Here it’s crucial to be clear about what’s being argued. When Wright claims that the passages refer to historical events rather than the rending of the physical cosmos, he’s not denying physical consequences, which produce physical terror. A Roman regiment can be a horrifying spectacle; if you’re a Jew in first-century Jerusalem, the destruction of your home and temple, the slaughter of your family and friends, is literally the end of your world, and that end is physical. Further, Wright could well admit that the same language could be used to describe the end of the space-time universe, while at the same time pointing to indications in the texts of the gospel that limit the prophecies to the near future (as in “before this generation passes away”). How the language could be used in some hypothetical texts doesn’t tell us how it is used in the texts we have.

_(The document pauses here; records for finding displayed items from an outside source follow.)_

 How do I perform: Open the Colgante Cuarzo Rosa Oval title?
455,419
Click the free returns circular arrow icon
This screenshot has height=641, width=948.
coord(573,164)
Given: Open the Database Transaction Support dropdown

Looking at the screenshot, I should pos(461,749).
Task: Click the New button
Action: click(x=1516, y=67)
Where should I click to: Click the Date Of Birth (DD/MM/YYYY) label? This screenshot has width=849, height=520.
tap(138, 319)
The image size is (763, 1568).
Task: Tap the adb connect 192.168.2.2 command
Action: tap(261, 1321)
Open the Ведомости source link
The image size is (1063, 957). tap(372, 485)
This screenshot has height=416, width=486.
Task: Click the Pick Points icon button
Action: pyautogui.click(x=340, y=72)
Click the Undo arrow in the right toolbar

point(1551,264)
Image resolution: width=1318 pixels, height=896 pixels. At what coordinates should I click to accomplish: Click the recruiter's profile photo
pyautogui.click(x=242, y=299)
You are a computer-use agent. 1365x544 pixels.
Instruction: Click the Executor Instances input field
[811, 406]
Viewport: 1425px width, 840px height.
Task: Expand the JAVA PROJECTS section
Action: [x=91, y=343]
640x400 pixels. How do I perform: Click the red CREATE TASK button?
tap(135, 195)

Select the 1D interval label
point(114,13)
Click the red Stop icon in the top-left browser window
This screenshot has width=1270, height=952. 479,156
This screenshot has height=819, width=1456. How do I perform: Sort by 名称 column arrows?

On the other hand, it’s not entirely clear what Adams means when he says that certain passages speak of “total destruction of the created cosmos . . . an expected ‘real’ calamity on a universal scale” (17). Does that mean that the created cosmos comes to nothing, or that it ceases to be an ordered cosmos? He seems to mean the former. On 2 Peter 3, he argues that the stoicheia that will be burned up are the physical building blocks of the universe, dissolved, as the Stoics believed, in “the primal elemental fire.” 2 Peter “envisages the burning up and dissolution of the physical elements of which all earthly things are made” (224). But it’s not always clear which he is talking about, and it’s not clear that the interpreters he appeals to for support actually support the more radical, nihilating view.

And that view, even if it exegetically justifiable, raises some theological puzzles. What is the point of bringing the whole creation to nothing? Where does God ever destroy utterly, without saving a remnant (a point made powerfully in 2 Peter itself)? Suppose God is capable, potentia dei absoluta, of demolishing all His good work and starting over: Athanasius would want to ask, Is such fitting to God?